Not everyone has the budget of Hermès or Dior, of course. Late last week, Jonathan Anderson presented his eponymous line’s Spring/Summer 2021 menswear and women’s resort 2021 collections on dress forms with masks by Pol Anglada (men’s, churlish and mischievous) and Bertjan Pot (women’s, like abstracted tribal masks). I loved seeing the interplay between the two collections, especially a floral coat with big flat pockets that reminded me of those little shoulder bags Brad Pitt carries, and a totally crazy yellow-and-red striped tunic top with train-like sleeves. Just before the pandemic, menswear showed a season of perhaps unprecedented exuberance, with designers like Anderson, Rick Owens, and Dries Van Noten pivoting away from hegemonic designer diktats and toward fantasy, personal expression, even playing dress-up. Mixed with the little existential ponderings about grail culture that many menswear heads are feeling, the shows made me think we might be entering a period where personal style becomes a political mandate.
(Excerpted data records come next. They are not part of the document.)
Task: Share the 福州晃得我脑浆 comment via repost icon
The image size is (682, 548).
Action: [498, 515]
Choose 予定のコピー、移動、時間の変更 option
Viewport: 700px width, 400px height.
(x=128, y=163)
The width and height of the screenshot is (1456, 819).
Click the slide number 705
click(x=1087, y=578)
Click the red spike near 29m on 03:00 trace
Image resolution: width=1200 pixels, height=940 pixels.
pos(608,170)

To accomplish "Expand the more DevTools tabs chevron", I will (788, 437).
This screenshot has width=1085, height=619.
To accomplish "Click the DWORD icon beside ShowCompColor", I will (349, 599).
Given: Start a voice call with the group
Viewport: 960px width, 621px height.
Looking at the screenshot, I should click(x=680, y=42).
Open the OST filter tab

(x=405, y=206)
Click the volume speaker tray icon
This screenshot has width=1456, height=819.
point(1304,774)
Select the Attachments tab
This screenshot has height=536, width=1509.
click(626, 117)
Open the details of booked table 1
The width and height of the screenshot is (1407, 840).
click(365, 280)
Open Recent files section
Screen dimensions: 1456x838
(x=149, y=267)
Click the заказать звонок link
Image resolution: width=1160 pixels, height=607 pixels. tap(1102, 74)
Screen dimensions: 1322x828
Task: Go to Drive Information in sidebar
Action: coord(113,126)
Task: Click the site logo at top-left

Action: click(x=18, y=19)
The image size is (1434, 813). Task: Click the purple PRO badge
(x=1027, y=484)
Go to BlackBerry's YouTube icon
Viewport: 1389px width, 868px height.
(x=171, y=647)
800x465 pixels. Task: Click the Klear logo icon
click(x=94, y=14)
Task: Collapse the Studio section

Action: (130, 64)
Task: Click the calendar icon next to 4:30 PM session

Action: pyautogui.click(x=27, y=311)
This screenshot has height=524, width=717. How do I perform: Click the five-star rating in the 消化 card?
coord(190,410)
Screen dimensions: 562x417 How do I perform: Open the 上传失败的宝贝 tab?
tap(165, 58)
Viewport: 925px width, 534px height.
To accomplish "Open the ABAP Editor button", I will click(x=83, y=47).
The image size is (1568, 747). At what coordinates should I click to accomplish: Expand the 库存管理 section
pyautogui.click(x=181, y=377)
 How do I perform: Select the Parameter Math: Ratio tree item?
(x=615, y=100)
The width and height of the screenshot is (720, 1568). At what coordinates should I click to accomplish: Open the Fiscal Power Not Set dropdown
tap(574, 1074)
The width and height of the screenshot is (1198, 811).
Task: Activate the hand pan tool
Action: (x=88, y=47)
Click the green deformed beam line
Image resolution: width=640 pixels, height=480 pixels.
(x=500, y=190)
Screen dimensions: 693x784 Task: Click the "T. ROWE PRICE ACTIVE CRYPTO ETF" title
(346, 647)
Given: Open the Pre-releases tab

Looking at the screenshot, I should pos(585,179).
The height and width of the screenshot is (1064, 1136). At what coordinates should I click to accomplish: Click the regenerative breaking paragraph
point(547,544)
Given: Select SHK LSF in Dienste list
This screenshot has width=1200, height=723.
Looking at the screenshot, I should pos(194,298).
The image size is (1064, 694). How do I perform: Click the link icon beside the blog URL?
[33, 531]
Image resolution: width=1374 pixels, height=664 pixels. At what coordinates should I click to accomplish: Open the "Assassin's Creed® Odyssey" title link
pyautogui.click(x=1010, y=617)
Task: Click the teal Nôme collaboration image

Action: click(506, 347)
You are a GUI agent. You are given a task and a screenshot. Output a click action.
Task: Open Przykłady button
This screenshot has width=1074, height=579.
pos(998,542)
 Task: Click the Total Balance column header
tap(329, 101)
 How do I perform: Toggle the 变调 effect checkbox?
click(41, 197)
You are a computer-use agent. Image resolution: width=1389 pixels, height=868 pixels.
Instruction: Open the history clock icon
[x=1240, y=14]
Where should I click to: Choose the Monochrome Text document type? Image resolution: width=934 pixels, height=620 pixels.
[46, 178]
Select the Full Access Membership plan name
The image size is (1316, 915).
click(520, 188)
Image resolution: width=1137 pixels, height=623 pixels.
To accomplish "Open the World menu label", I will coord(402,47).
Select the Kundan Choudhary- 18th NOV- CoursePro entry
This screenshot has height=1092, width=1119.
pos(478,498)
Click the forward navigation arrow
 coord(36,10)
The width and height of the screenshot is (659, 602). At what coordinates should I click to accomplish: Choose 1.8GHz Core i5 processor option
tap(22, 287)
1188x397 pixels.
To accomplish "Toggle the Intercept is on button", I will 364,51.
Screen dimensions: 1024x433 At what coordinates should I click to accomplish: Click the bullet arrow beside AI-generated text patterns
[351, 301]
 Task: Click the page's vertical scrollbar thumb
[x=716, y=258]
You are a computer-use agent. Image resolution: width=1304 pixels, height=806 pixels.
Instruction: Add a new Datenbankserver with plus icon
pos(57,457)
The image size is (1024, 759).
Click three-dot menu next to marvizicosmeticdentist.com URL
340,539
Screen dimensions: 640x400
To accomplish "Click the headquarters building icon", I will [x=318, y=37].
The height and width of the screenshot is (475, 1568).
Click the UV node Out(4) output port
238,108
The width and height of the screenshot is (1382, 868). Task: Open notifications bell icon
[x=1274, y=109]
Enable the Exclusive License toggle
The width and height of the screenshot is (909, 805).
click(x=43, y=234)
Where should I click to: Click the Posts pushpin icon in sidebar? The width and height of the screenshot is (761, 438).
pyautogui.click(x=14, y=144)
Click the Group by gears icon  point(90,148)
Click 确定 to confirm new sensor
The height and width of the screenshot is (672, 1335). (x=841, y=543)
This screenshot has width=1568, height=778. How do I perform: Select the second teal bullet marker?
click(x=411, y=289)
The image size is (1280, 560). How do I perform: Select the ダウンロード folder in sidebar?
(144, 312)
Where would you wear a striped JW Anderson tunic with floor-length sleeves? When you can’t go anywhere, that question is utterly moot—why let circumstance determine your clothes, when your identity is all you have?

JW Anderson Spring 2021 Menswear
JW Anderson Spring 2021 Menswear
Courtesy of JW Anderson

At protests and on the global political stage, we’re seeing a vilification of the idea of the uniform—a concept that has always been suspect but, you know, from time to time, like in that Robert Palmer video, has been kinda cool. Perhaps designers will give us the wild keys to follow no rules—no Roger Stone with his fanatical dedication to obscure tailoring laws, no hateful groups in Hawaiian shirts, no MAGA caps. Sameness in style is now a threat. We are rethinking everything, questioning everything. Never has it been so exciting to be in the accelerated churn of change, where difference and individuality are signs of progress.